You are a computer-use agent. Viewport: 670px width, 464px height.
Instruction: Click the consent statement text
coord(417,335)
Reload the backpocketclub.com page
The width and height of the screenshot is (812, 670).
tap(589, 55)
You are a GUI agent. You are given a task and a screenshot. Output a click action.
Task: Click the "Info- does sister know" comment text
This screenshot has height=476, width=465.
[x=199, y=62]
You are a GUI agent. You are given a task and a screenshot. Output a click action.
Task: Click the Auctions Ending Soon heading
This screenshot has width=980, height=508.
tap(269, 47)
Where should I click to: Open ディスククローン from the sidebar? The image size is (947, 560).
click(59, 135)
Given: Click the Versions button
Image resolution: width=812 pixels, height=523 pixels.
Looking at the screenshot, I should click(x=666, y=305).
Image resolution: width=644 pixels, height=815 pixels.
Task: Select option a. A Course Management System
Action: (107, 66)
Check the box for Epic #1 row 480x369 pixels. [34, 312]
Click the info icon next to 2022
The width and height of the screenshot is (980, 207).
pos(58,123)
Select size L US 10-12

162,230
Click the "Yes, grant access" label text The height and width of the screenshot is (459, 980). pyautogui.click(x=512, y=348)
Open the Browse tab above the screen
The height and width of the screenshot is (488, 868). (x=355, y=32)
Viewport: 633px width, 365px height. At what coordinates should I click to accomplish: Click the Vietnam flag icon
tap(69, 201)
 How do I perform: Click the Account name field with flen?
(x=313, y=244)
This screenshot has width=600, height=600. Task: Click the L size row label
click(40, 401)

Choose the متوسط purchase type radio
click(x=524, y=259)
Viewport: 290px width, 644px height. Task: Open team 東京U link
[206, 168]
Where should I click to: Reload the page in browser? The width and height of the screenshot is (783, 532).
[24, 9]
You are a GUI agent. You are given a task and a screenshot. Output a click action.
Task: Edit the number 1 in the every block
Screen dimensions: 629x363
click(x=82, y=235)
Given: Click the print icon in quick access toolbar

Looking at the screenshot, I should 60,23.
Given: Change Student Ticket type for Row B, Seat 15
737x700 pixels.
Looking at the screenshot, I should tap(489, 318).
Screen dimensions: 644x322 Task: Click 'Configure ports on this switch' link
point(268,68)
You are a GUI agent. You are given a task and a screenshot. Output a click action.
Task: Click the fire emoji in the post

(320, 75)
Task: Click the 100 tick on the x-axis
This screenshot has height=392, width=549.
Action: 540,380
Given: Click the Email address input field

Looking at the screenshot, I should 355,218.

YOUR GOAL: Go through the data above and return every line exactly.

SOLUTION:
You are a computer-use agent. Viewport: 670px width, 464px height.
Instruction: Click the consent statement text
coord(417,335)
Reload the backpocketclub.com page
The width and height of the screenshot is (812, 670).
tap(589, 55)
You are a GUI agent. You are given a task and a screenshot. Output a click action.
Task: Click the "Info- does sister know" comment text
This screenshot has height=476, width=465.
[x=199, y=62]
You are a GUI agent. You are given a task and a screenshot. Output a click action.
Task: Click the Auctions Ending Soon heading
This screenshot has width=980, height=508.
tap(269, 47)
Where should I click to: Open ディスククローン from the sidebar? The image size is (947, 560).
click(59, 135)
Given: Click the Versions button
Image resolution: width=812 pixels, height=523 pixels.
Looking at the screenshot, I should click(x=666, y=305).
Image resolution: width=644 pixels, height=815 pixels.
Task: Select option a. A Course Management System
Action: (107, 66)
Check the box for Epic #1 row 480x369 pixels. [34, 312]
Click the info icon next to 2022
The width and height of the screenshot is (980, 207).
pos(58,123)
Select size L US 10-12

162,230
Click the "Yes, grant access" label text The height and width of the screenshot is (459, 980). pyautogui.click(x=512, y=348)
Open the Browse tab above the screen
The height and width of the screenshot is (488, 868). (x=355, y=32)
Viewport: 633px width, 365px height. At what coordinates should I click to accomplish: Click the Vietnam flag icon
tap(69, 201)
 How do I perform: Click the Account name field with flen?
(x=313, y=244)
This screenshot has width=600, height=600. Task: Click the L size row label
click(40, 401)

Choose the متوسط purchase type radio
click(x=524, y=259)
Viewport: 290px width, 644px height. Task: Open team 東京U link
[206, 168]
Where should I click to: Reload the page in browser? The width and height of the screenshot is (783, 532).
[24, 9]
You are a GUI agent. You are given a task and a screenshot. Output a click action.
Task: Edit the number 1 in the every block
Screen dimensions: 629x363
click(x=82, y=235)
Given: Click the print icon in quick access toolbar

Looking at the screenshot, I should 60,23.
Given: Change Student Ticket type for Row B, Seat 15
737x700 pixels.
Looking at the screenshot, I should tap(489, 318).
Screen dimensions: 644x322 Task: Click 'Configure ports on this switch' link
point(268,68)
You are a GUI agent. You are given a task and a screenshot. Output a click action.
Task: Click the fire emoji in the post

(320, 75)
Task: Click the 100 tick on the x-axis
This screenshot has height=392, width=549.
Action: 540,380
Given: Click the Email address input field

Looking at the screenshot, I should 355,218.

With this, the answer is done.